===== The input =====

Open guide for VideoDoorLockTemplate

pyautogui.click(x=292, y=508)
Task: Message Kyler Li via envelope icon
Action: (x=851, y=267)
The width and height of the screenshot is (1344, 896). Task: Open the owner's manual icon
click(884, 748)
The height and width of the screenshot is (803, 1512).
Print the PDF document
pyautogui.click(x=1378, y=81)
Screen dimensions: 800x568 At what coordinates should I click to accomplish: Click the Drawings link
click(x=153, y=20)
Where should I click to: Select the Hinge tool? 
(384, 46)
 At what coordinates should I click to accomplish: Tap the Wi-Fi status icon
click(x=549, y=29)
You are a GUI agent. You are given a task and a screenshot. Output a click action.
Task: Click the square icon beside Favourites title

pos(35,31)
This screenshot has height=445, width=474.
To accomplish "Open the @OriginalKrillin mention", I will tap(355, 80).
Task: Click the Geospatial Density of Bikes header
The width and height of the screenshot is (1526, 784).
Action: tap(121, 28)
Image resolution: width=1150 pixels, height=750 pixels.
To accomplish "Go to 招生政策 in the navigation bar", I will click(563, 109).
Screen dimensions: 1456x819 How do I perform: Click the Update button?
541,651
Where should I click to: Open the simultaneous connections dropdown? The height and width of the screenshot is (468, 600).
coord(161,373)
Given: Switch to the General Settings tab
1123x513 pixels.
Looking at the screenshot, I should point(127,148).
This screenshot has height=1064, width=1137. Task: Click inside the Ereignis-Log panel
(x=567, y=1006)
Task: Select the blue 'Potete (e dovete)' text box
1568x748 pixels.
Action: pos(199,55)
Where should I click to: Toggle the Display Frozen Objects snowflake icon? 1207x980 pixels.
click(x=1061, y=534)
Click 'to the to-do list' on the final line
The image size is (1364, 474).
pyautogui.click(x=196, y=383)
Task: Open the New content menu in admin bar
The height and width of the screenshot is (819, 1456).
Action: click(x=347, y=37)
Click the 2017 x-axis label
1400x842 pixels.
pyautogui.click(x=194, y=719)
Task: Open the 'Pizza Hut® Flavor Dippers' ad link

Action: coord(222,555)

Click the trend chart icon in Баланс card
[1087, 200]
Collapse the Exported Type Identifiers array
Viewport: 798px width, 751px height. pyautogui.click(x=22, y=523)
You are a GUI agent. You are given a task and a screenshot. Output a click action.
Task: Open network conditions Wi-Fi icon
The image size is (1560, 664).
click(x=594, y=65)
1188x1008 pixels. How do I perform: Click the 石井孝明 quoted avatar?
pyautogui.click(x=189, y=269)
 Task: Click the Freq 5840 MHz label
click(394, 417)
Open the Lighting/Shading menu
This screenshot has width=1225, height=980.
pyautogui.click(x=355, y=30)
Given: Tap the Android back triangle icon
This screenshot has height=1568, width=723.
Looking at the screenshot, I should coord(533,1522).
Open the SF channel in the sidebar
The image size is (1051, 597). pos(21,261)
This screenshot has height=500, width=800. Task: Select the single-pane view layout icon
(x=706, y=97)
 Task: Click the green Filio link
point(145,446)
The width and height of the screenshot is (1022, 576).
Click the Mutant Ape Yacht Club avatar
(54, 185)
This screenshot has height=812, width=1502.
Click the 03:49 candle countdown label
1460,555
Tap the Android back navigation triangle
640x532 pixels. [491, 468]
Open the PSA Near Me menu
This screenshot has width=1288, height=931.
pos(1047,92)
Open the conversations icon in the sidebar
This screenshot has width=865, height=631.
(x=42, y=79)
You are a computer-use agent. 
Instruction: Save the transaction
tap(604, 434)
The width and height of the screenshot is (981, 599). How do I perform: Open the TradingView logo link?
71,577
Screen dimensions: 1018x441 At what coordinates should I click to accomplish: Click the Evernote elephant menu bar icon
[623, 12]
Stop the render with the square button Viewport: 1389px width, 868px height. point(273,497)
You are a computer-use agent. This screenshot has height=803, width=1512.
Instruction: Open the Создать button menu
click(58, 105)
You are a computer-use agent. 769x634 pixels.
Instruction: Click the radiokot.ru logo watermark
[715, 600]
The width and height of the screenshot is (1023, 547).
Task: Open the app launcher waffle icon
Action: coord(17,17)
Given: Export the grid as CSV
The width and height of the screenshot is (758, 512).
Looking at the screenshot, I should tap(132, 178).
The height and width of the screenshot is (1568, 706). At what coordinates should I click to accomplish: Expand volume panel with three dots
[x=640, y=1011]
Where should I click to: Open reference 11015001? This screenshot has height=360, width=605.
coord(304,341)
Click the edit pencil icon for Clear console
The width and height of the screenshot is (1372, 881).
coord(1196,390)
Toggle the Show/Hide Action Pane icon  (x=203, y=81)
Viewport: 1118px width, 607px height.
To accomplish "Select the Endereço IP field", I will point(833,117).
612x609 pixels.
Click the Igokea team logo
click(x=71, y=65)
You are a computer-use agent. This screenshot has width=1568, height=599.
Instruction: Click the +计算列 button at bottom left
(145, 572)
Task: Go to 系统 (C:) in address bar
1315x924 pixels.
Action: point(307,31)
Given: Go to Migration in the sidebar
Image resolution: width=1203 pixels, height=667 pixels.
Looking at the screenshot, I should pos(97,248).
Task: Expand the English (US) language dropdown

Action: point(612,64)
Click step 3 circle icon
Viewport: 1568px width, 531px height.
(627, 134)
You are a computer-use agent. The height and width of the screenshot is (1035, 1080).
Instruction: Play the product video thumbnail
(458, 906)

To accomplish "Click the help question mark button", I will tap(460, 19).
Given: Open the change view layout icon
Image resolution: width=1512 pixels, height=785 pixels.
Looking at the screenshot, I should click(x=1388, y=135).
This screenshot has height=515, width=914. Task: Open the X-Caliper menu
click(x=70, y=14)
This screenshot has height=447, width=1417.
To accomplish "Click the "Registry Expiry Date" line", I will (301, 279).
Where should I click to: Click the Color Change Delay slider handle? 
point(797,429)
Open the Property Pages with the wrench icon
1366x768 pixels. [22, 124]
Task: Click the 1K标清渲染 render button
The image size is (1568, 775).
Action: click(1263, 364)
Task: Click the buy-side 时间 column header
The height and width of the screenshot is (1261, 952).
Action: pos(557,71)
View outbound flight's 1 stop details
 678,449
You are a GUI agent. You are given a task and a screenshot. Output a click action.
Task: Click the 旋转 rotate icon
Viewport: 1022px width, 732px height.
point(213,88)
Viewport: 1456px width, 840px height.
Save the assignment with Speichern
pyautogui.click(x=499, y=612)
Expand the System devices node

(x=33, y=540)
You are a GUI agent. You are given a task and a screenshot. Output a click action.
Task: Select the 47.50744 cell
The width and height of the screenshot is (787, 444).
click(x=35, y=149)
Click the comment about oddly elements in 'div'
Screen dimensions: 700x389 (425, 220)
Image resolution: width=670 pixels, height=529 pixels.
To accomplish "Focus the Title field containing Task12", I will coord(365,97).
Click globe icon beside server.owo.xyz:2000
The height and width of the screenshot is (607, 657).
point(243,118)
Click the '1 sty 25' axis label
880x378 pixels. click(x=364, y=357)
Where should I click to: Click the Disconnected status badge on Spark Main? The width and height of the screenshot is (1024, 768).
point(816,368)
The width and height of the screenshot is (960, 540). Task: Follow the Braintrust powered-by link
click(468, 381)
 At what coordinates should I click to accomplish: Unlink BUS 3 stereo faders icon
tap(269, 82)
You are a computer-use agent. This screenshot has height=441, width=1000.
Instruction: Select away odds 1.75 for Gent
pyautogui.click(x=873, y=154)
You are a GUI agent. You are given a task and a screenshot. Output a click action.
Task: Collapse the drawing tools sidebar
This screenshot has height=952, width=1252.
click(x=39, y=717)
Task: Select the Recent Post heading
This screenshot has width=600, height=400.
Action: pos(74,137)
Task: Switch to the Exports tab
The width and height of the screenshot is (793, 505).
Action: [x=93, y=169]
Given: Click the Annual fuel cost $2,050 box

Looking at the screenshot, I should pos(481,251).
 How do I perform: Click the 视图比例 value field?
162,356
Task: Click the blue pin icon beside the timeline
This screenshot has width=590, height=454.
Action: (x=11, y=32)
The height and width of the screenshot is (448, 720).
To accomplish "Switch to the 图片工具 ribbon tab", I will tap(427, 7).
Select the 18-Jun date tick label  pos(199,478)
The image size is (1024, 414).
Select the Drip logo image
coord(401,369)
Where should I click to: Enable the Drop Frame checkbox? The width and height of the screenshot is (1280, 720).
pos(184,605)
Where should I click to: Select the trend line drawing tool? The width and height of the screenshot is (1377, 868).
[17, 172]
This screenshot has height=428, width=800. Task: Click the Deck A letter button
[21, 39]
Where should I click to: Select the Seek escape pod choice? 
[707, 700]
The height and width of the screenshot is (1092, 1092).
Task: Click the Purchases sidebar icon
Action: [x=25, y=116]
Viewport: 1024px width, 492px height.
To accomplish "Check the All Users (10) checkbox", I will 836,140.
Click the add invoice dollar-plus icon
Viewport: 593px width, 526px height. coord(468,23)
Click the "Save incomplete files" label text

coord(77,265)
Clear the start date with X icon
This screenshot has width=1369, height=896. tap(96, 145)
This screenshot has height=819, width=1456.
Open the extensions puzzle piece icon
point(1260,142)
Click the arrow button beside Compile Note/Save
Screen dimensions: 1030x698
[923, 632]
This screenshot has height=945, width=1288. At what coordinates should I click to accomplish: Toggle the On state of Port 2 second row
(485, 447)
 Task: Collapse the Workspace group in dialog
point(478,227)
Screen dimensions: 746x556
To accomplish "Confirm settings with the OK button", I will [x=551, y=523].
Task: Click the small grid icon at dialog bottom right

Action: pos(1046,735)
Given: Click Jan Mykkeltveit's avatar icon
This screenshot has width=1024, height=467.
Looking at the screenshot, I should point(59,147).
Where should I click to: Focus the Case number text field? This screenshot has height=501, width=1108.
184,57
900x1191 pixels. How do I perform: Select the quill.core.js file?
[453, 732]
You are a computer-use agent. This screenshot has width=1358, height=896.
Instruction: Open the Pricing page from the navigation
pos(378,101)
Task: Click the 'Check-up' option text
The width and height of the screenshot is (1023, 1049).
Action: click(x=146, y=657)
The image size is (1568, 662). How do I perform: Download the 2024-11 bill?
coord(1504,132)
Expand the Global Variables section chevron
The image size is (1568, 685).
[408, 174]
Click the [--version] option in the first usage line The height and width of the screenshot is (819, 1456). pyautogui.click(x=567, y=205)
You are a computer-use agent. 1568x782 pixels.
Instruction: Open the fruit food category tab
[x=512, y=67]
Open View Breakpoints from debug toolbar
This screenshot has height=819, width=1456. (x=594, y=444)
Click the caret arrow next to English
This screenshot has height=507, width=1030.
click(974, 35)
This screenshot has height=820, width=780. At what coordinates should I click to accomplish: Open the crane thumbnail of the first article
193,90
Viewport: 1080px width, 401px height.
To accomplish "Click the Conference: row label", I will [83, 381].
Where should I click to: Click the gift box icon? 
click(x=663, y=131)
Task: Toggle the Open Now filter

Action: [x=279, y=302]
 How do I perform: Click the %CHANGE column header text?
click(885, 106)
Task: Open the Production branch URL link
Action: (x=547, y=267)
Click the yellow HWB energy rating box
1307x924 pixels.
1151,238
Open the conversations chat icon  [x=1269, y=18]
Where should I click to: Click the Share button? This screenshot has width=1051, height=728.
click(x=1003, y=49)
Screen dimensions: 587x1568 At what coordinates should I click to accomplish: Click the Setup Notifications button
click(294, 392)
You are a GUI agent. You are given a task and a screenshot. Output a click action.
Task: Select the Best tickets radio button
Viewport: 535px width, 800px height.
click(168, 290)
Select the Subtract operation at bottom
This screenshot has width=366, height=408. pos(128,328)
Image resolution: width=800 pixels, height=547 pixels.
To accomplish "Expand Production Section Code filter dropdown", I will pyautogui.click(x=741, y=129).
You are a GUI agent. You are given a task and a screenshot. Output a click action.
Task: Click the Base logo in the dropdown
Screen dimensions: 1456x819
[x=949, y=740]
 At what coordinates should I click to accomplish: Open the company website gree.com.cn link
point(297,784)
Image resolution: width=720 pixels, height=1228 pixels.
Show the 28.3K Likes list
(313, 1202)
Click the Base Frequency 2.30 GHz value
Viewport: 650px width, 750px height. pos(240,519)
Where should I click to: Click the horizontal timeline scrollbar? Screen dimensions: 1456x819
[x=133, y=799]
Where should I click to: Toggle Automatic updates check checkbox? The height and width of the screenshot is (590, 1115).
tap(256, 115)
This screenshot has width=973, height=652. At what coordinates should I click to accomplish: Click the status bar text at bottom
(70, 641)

=====

■ **Set exercise**:
Rewrite the lines from the line with "The height and width of the screenshot is (1568, 706)." up to and including the line with "Looking at the screenshot, I should click(x=1388, y=135).", changing "dropdown" to "menu" and leaving everything else as it is.

■ **Right answer**:
The height and width of the screenshot is (1568, 706). At what coordinates should I click to accomplish: Expand volume panel with three dots
[x=640, y=1011]
Where should I click to: Open reference 11015001? This screenshot has height=360, width=605.
coord(304,341)
Click the edit pencil icon for Clear console
The width and height of the screenshot is (1372, 881).
coord(1196,390)
Toggle the Show/Hide Action Pane icon  (x=203, y=81)
Viewport: 1118px width, 607px height.
To accomplish "Select the Endereço IP field", I will point(833,117).
612x609 pixels.
Click the Igokea team logo
click(x=71, y=65)
You are a computer-use agent. This screenshot has width=1568, height=599.
Instruction: Click the +计算列 button at bottom left
(145, 572)
Task: Go to 系统 (C:) in address bar
1315x924 pixels.
Action: point(307,31)
Given: Go to Migration in the sidebar
Image resolution: width=1203 pixels, height=667 pixels.
Looking at the screenshot, I should pos(97,248).
Task: Expand the English (US) language menu

Action: point(612,64)
Click step 3 circle icon
Viewport: 1568px width, 531px height.
(627, 134)
You are a computer-use agent. The height and width of the screenshot is (1035, 1080).
Instruction: Play the product video thumbnail
(458, 906)

To accomplish "Click the help question mark button", I will tap(460, 19).
Given: Open the change view layout icon
Image resolution: width=1512 pixels, height=785 pixels.
Looking at the screenshot, I should click(x=1388, y=135).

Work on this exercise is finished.